What to produce: The whole listing that follows is to be restated word for word, images excluded.

=== Data records ===

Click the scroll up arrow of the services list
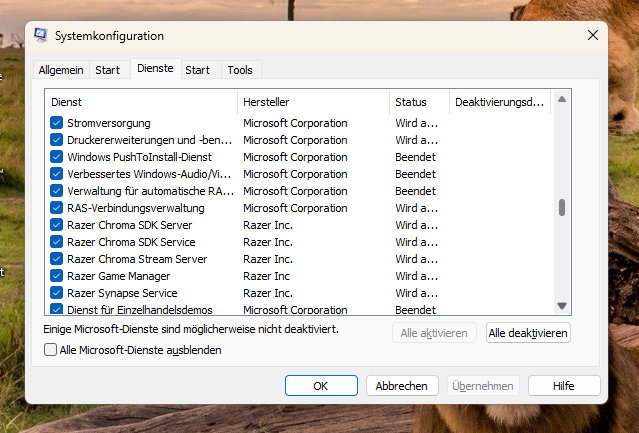Screen dimensions: 639x433 point(562,99)
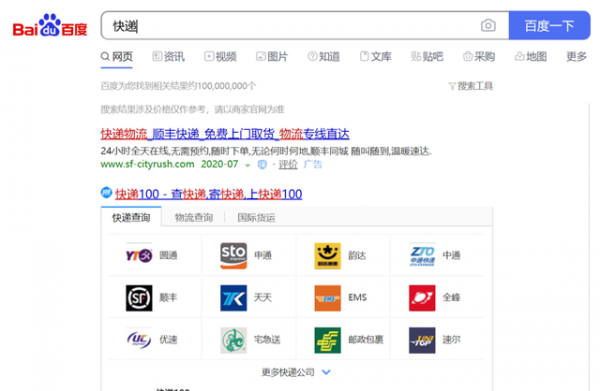Select the YTO 圆通 courier logo
This screenshot has height=391, width=600.
coord(139,255)
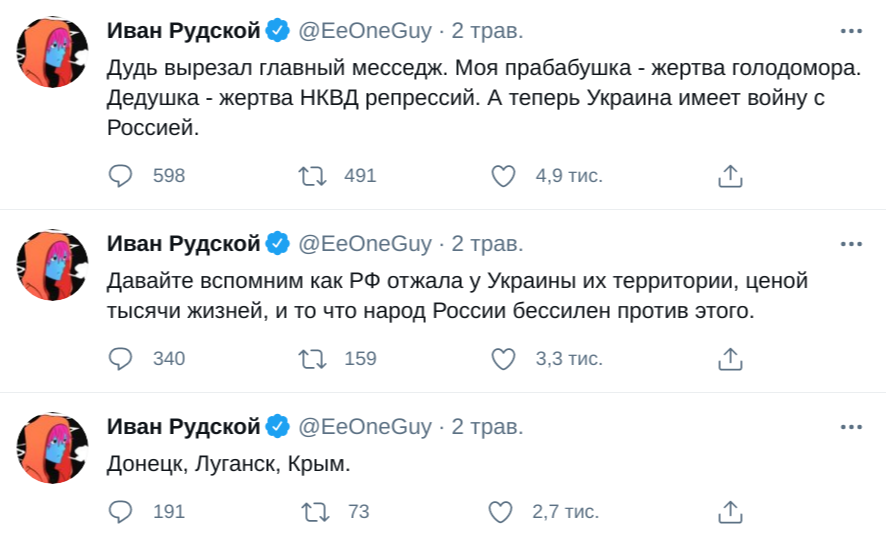886x540 pixels.
Task: Open the third tweet's 2 трав. timestamp
Action: click(487, 427)
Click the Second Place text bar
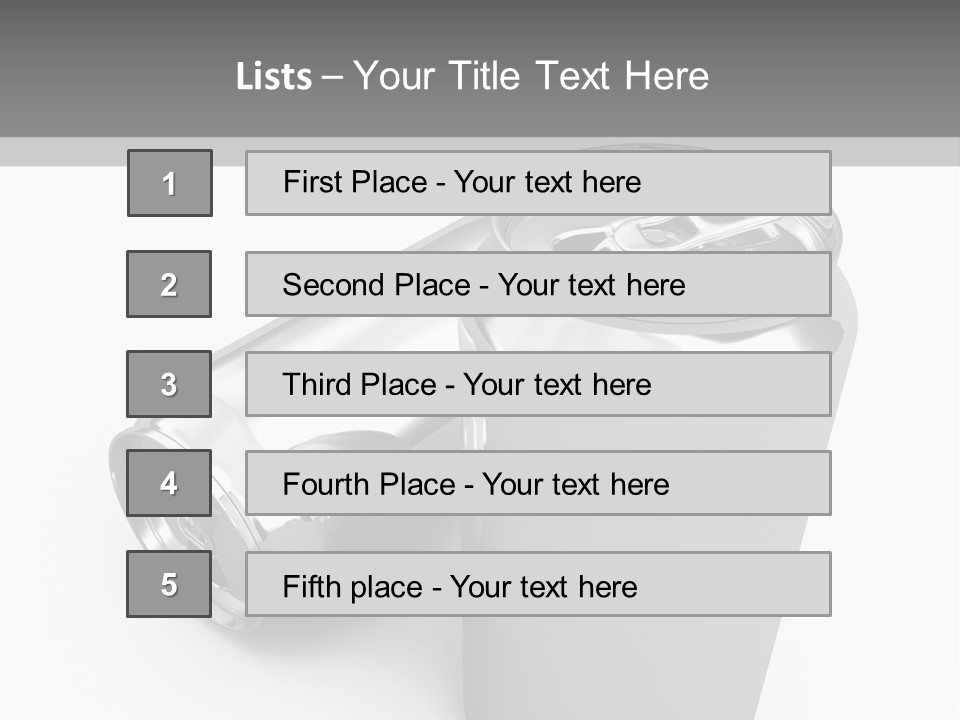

===

Result of this exercise:
Click the scroll up arrow of the services list
Screen dimensions: 639x433 point(562,99)
Select the YTO 圆通 courier logo
This screenshot has height=391, width=600.
coord(139,255)
886x540 pixels.
Task: Open the third tweet's 2 трав. timestamp
Action: click(487, 427)
Click the Second Place text bar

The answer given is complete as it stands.